(MATERIAL FOR THIS TASK):
++++

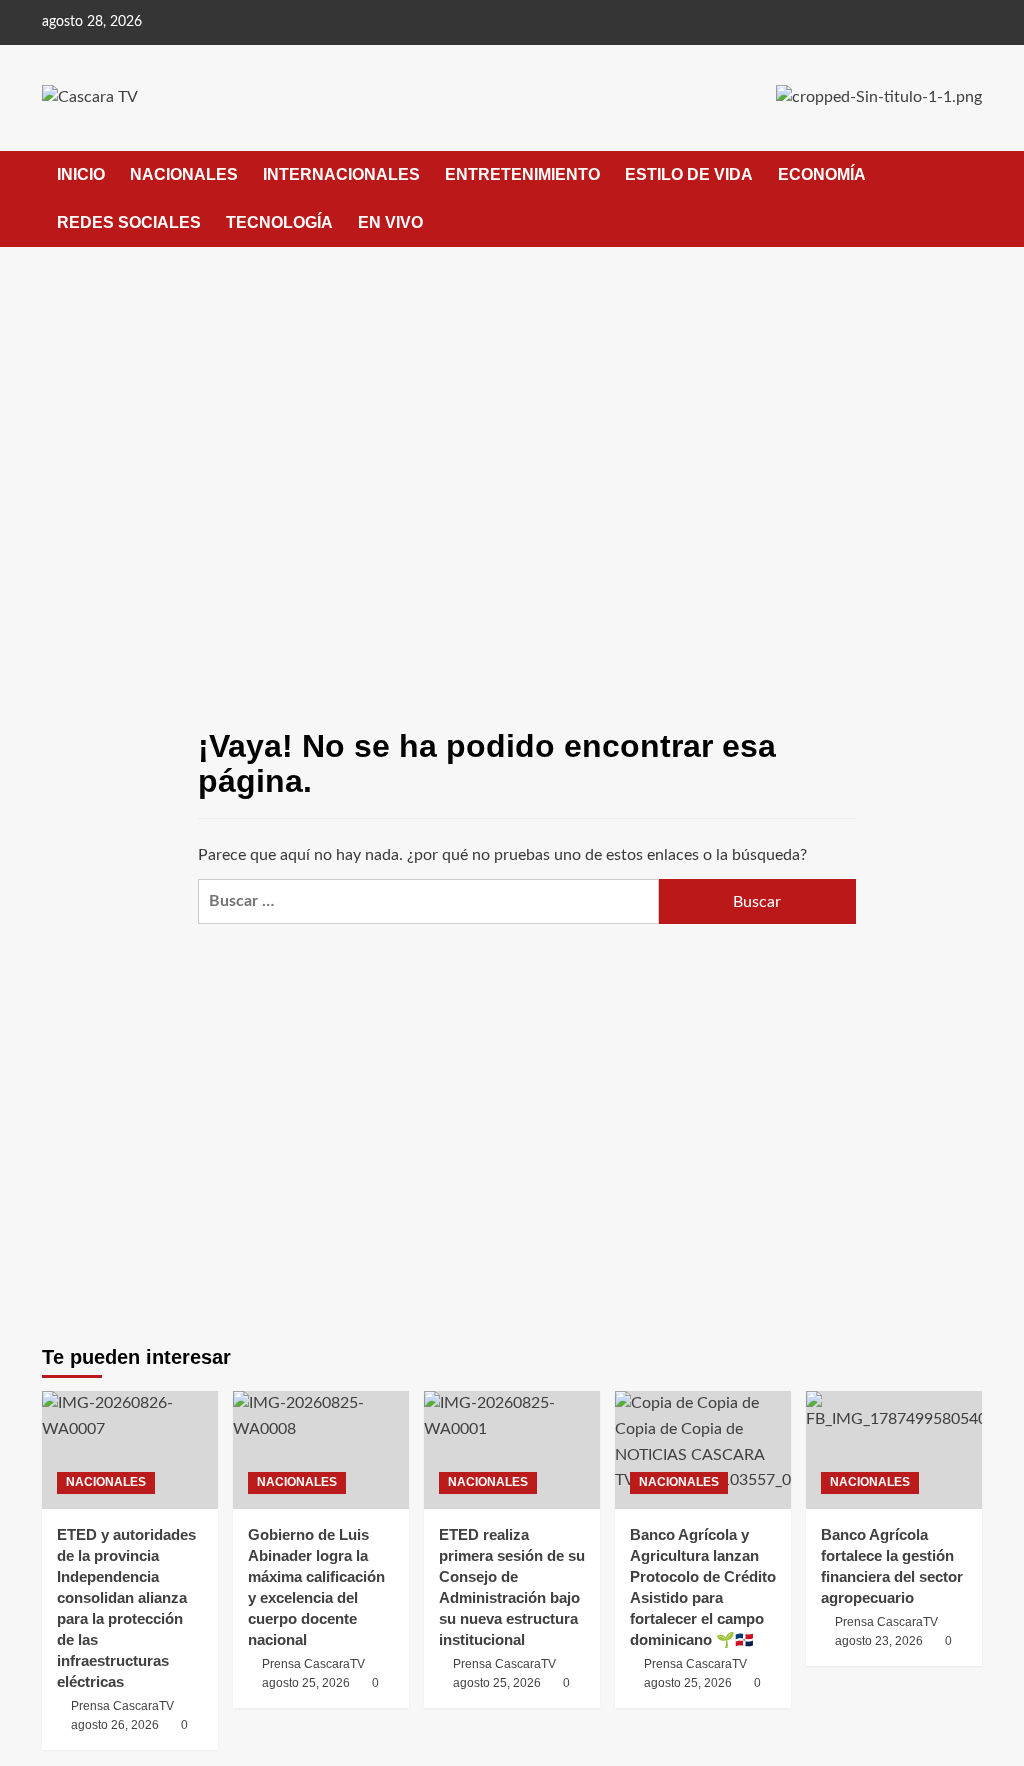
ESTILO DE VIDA (689, 174)
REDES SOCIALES (129, 222)
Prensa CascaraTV (122, 1706)
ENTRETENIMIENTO (522, 174)
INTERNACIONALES (341, 174)
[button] (969, 198)
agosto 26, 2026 (115, 1725)
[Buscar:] (428, 901)
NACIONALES (184, 174)
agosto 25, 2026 (306, 1683)
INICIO (81, 174)
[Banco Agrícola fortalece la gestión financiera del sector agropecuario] (894, 1449)
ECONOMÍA (822, 174)
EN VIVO (390, 222)
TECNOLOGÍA (279, 222)
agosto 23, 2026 (879, 1641)
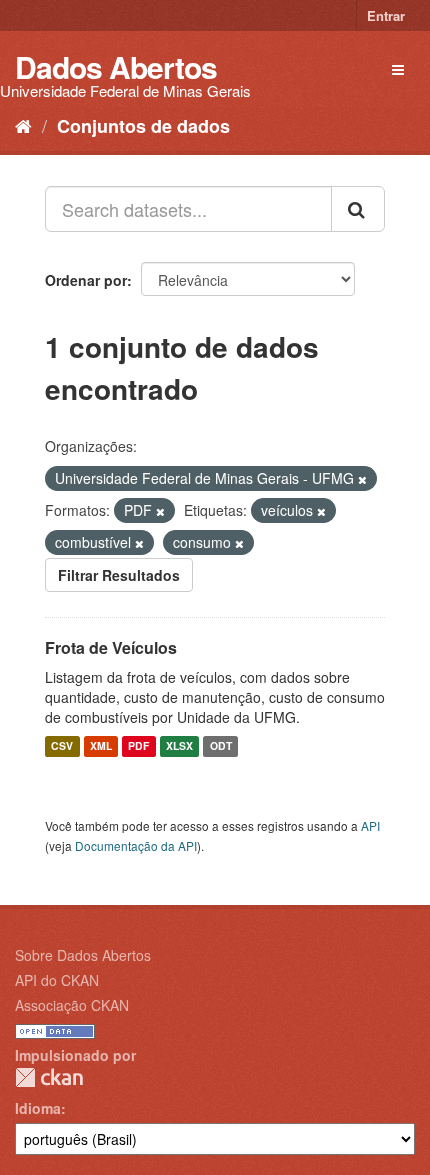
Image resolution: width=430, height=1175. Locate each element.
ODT (221, 746)
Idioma (38, 1108)
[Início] (23, 125)
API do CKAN (57, 980)
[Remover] (362, 479)
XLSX (179, 746)
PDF (138, 746)
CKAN (49, 1077)
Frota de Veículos (111, 647)
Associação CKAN (72, 1005)
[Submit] (358, 209)
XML (101, 746)
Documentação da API (136, 845)
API (370, 825)
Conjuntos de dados (143, 126)
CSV (62, 746)
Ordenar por (86, 280)
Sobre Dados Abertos (83, 955)
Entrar (386, 15)
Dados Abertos (116, 66)
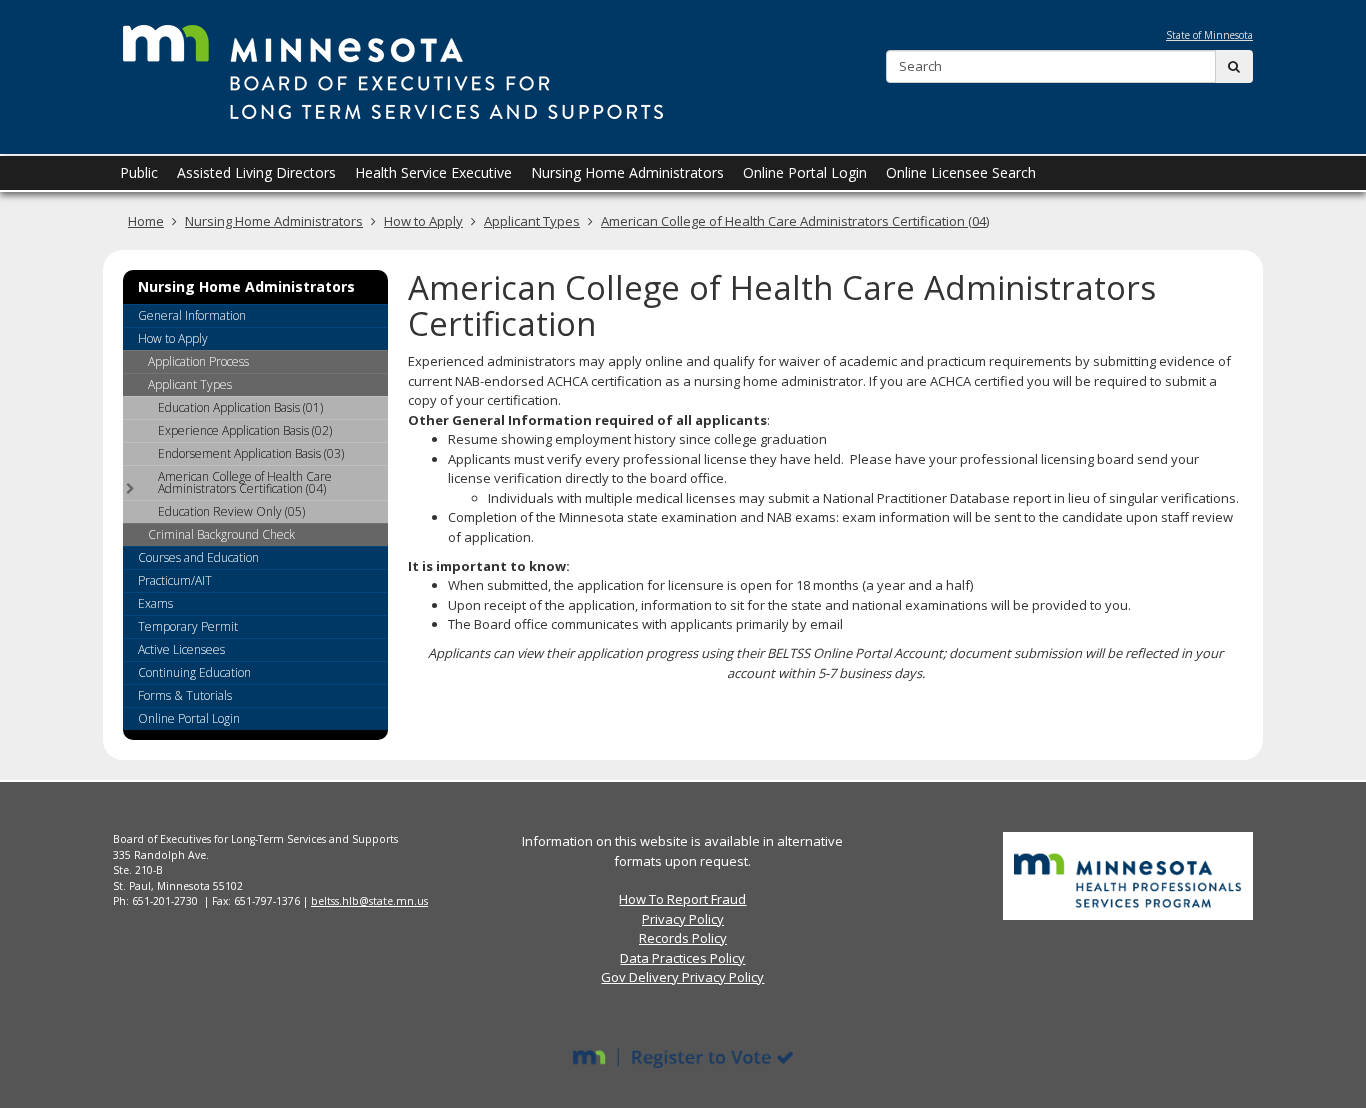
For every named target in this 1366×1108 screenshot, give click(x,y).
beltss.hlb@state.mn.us (369, 901)
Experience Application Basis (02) (245, 430)
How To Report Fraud (682, 899)
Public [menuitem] (139, 172)
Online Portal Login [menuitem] (805, 172)
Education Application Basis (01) (240, 407)
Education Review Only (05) (231, 511)
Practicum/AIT (175, 580)
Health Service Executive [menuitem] (433, 172)
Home (146, 221)
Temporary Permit (188, 626)
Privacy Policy (683, 919)
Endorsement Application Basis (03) (251, 453)
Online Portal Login (189, 718)
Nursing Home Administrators (274, 221)
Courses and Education (198, 557)
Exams (155, 603)
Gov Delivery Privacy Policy (682, 977)
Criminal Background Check (221, 534)
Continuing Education (194, 672)
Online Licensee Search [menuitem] (961, 172)
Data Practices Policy (682, 958)
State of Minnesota (1209, 35)
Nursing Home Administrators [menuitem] (627, 172)
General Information (192, 315)
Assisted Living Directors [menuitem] (256, 172)
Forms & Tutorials (185, 695)
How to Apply (423, 221)
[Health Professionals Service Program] (1128, 875)
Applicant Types (532, 221)
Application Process (198, 361)
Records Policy (683, 938)
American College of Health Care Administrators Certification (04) (795, 221)
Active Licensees (181, 649)
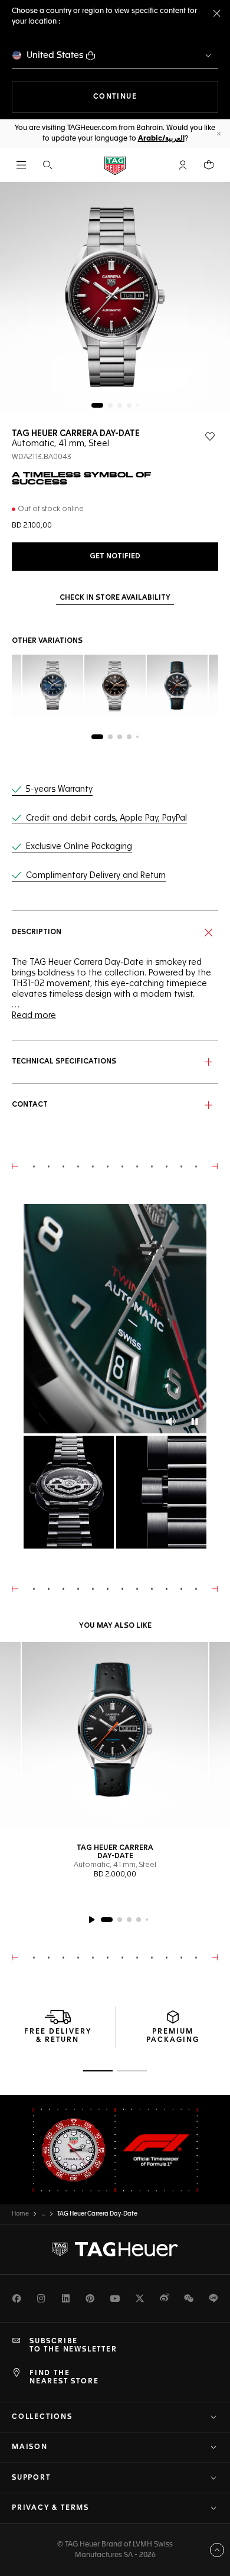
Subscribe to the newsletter (73, 2345)
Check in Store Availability (115, 597)
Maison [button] (30, 2447)
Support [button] (31, 2477)
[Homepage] (115, 165)
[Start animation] (91, 1919)
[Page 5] (137, 405)
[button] (182, 164)
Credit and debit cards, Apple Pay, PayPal (106, 818)
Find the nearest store (63, 2377)
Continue (155, 96)
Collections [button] (42, 2417)
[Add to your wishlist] (210, 436)
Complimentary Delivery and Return (96, 875)
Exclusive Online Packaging (79, 847)
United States (55, 55)
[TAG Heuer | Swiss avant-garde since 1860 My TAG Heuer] (115, 2249)
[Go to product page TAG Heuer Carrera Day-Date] (115, 1735)
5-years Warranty (59, 789)
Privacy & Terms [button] (50, 2508)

++++

(EXERCISE REQUIREMENTS):
Which lines above hold the string "Basis"? Show each of them.

(RESPONSE):
Experience Application Basis (02) (245, 430)
Education Application Basis (01) (240, 407)
Endorsement Application Basis (03) (251, 453)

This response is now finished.